- Dataset -
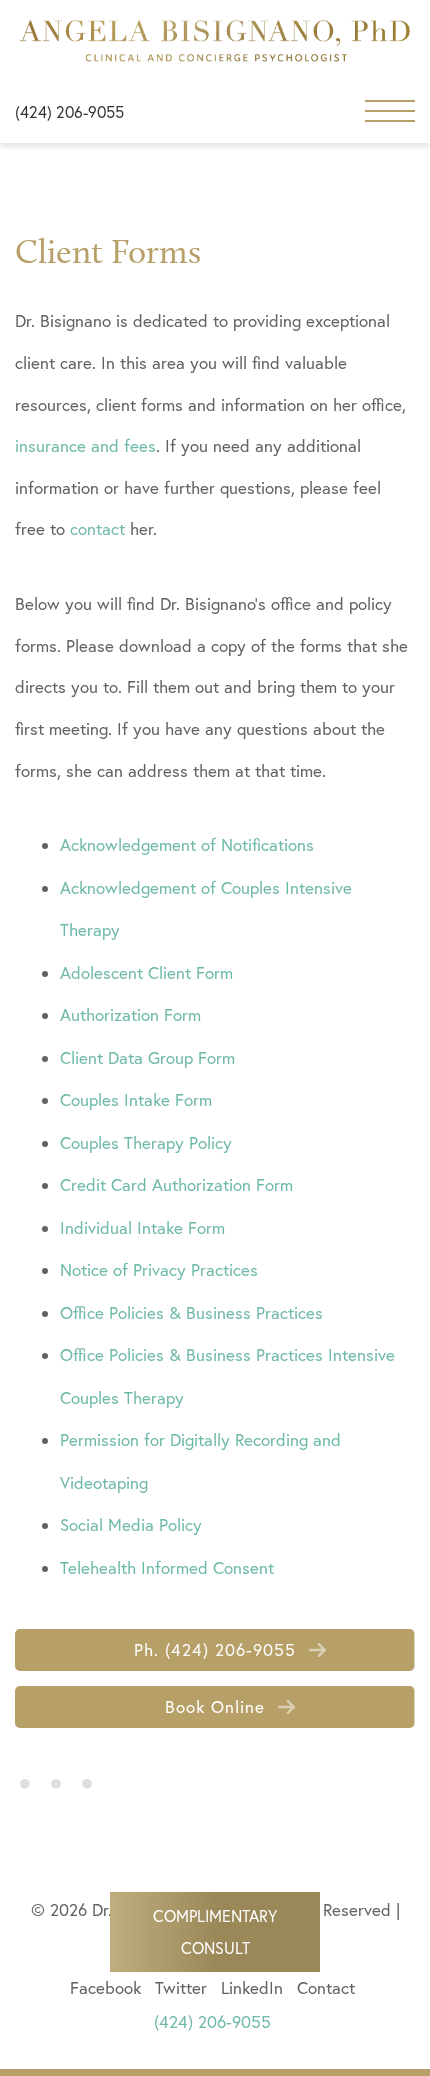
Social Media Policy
--
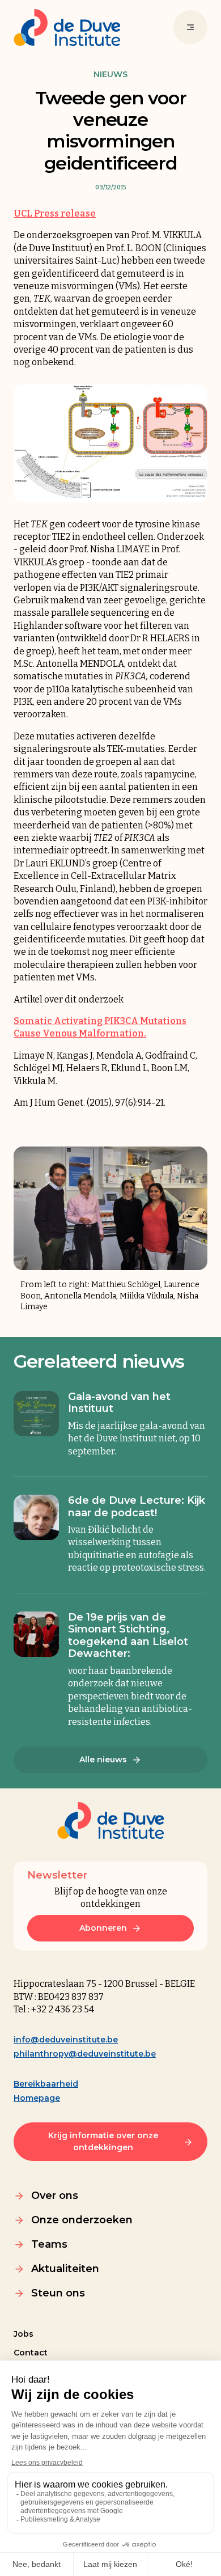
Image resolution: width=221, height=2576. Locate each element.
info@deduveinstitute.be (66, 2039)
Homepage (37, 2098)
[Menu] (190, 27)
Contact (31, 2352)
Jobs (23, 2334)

- Work task -
Starting at the line above that contains "Image resolution: width=221, height=2576.", write out each line exactly until the line that contains "Jobs (23, 2334)" has been written, and stop there.

- Written solution -
Image resolution: width=221, height=2576. Locate each element.
info@deduveinstitute.be (66, 2039)
Homepage (37, 2098)
[Menu] (190, 27)
Contact (31, 2352)
Jobs (23, 2334)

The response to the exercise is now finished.